**Saved entries**
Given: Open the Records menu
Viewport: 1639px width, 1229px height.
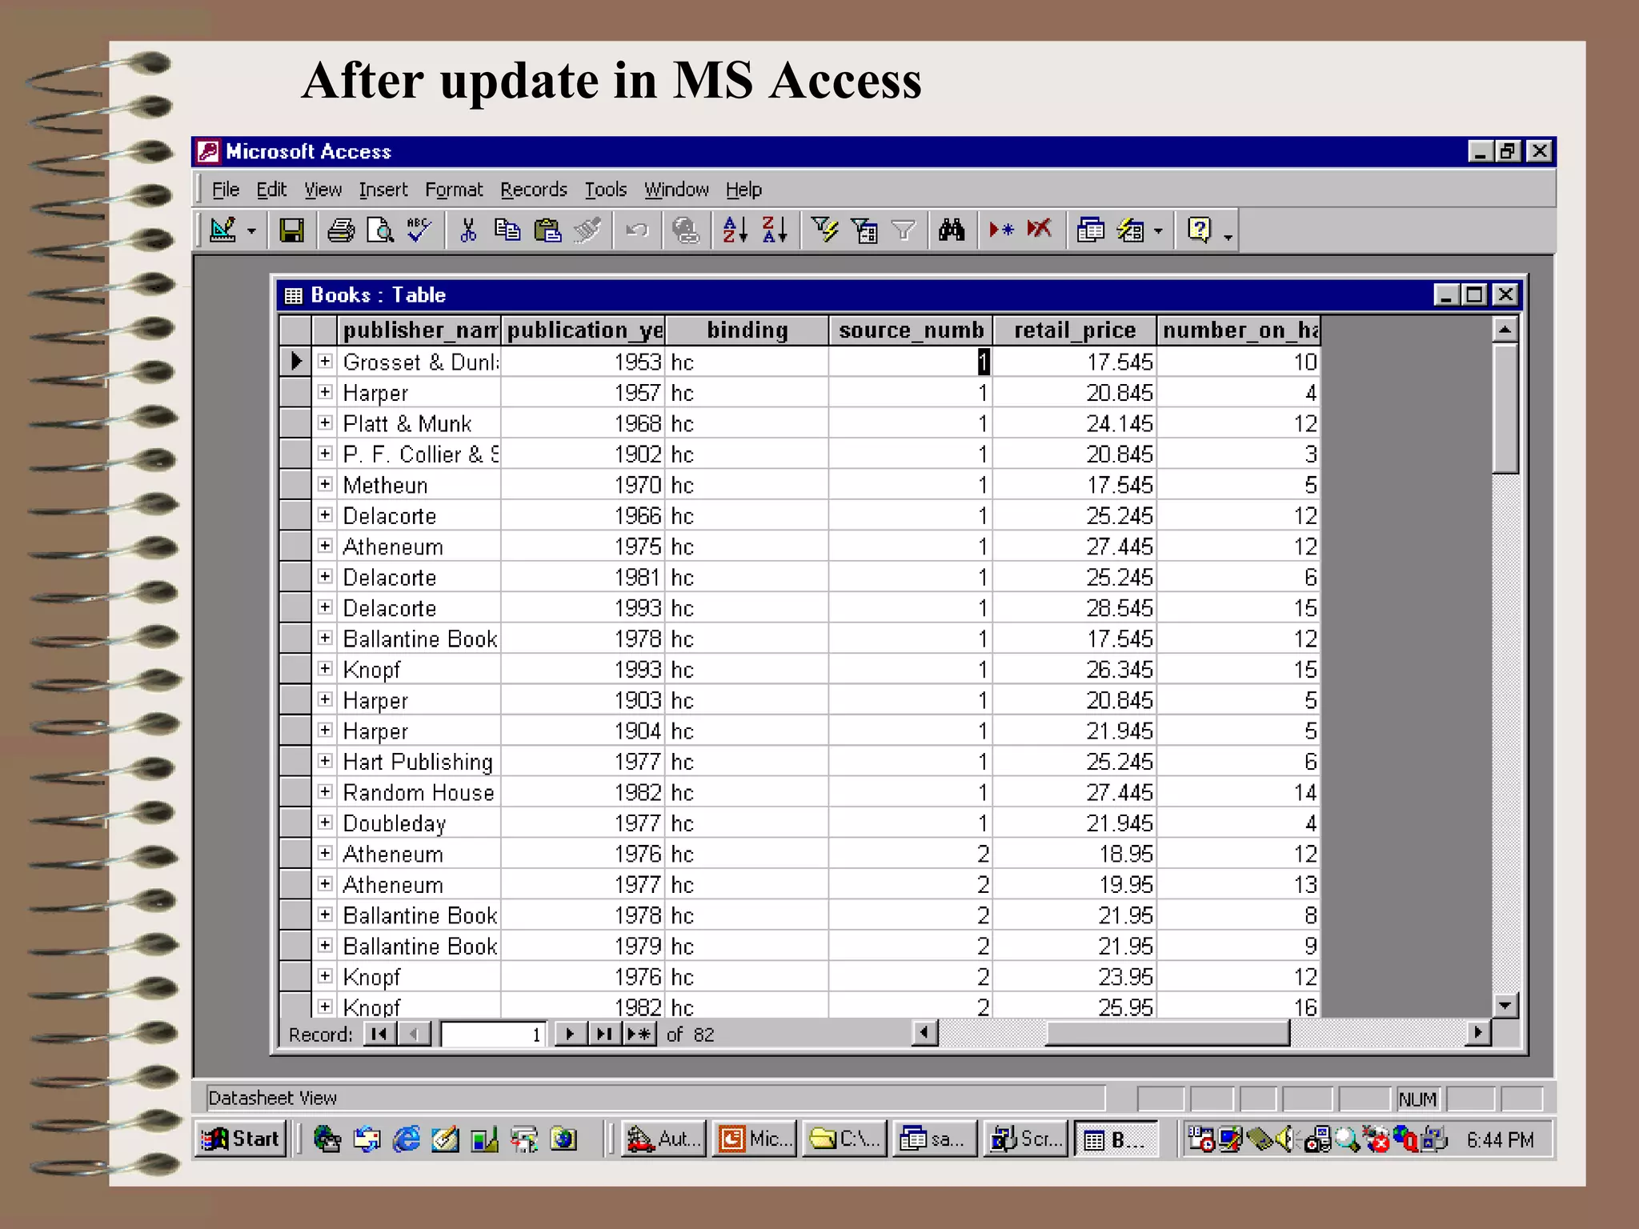Looking at the screenshot, I should click(533, 190).
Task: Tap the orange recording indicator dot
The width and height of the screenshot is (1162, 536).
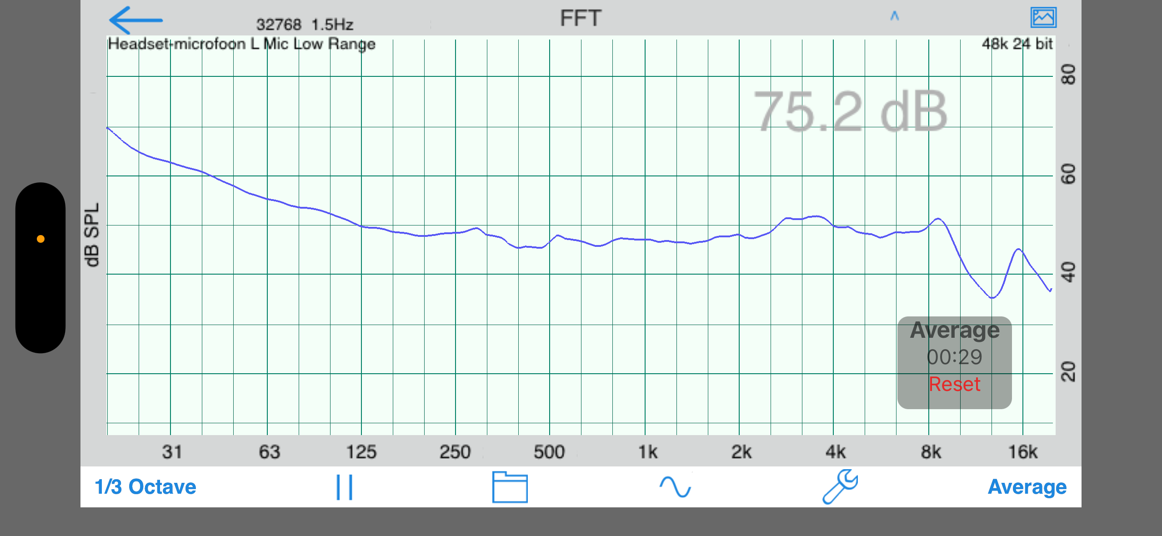Action: click(x=40, y=239)
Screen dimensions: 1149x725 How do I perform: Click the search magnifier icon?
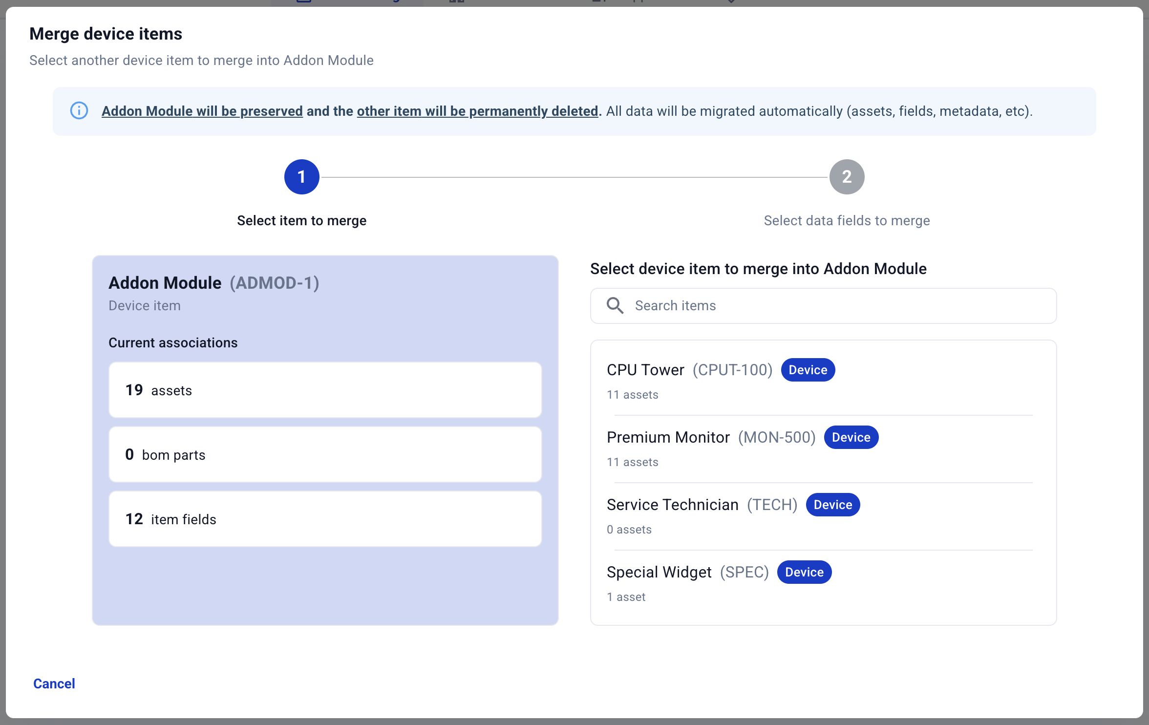[615, 306]
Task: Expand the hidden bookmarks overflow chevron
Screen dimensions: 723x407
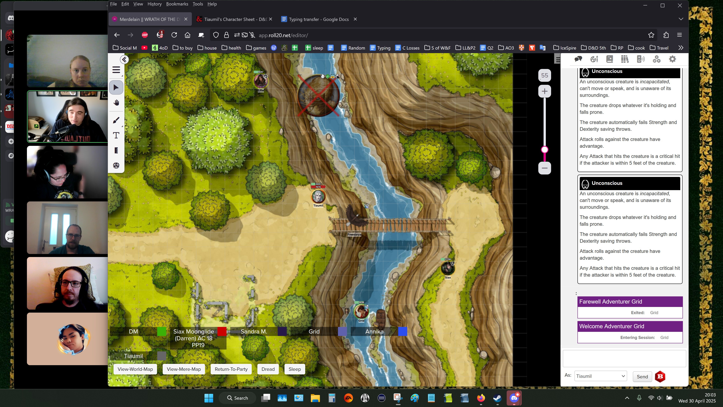Action: tap(681, 48)
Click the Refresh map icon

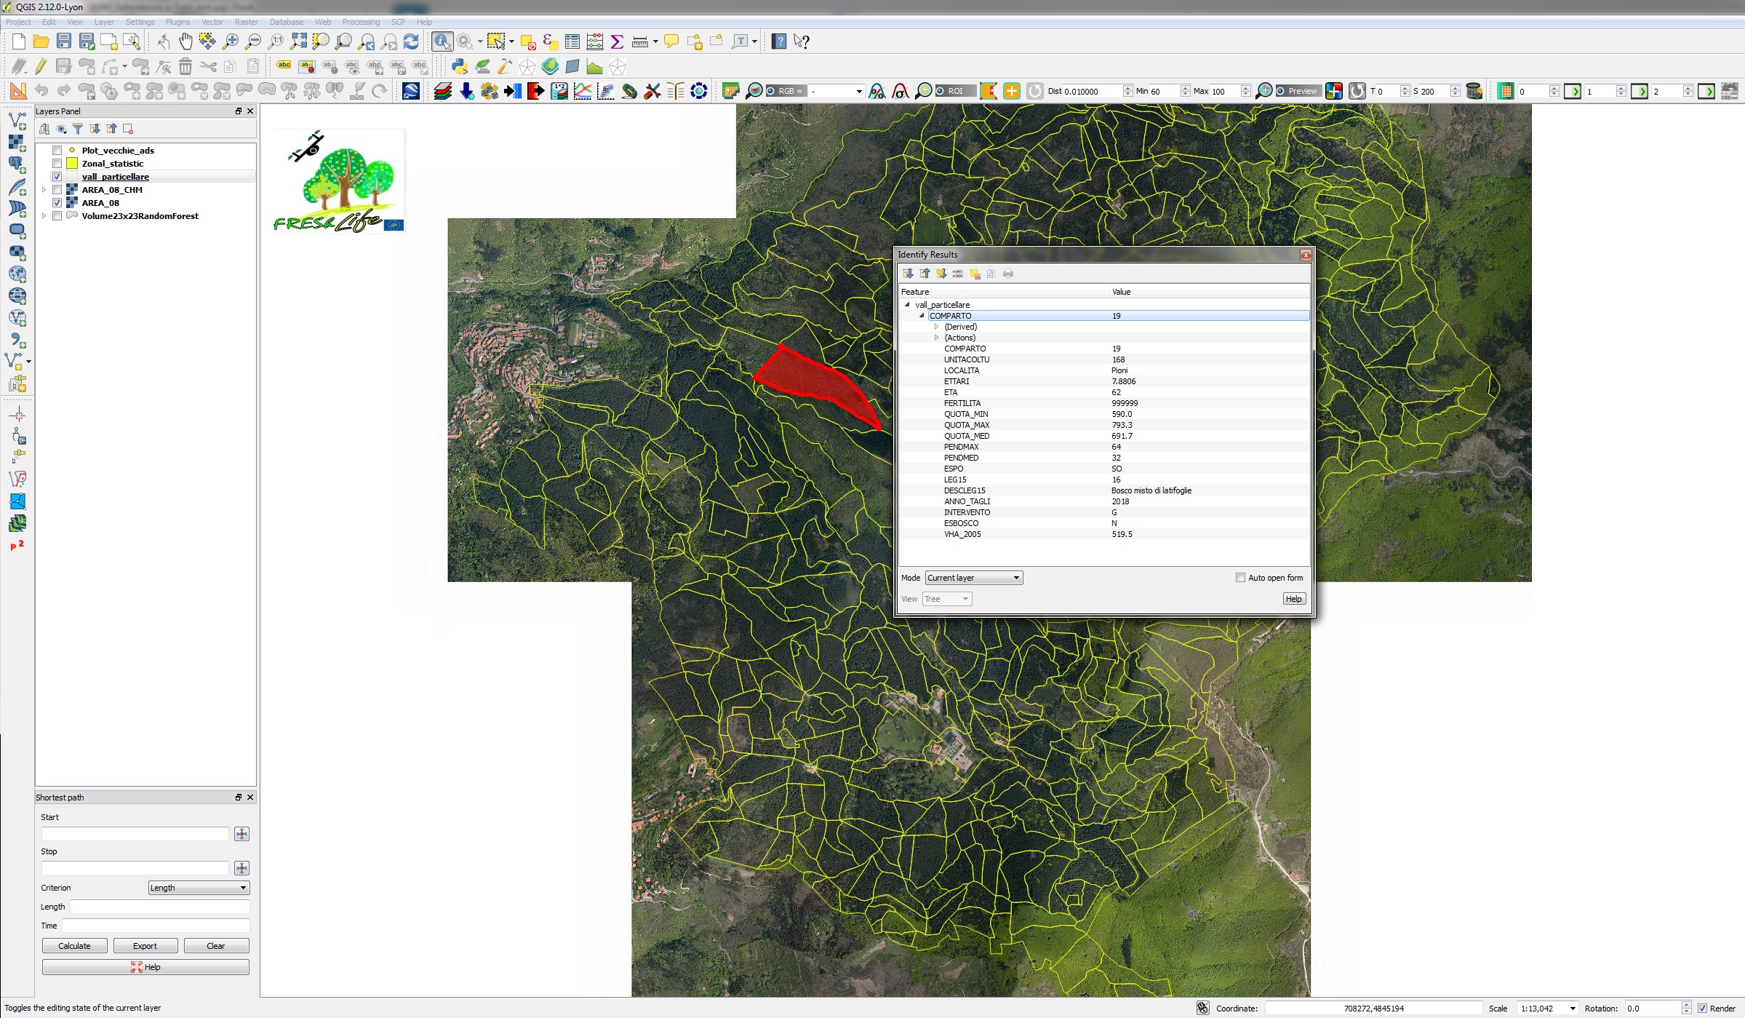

**Work to be completed**
Pick out the lines above that hold the string "Task" and show them.

**Solution below**
Task: Tap the orange recording indicator dot
Task: Expand the hidden bookmarks overflow chevron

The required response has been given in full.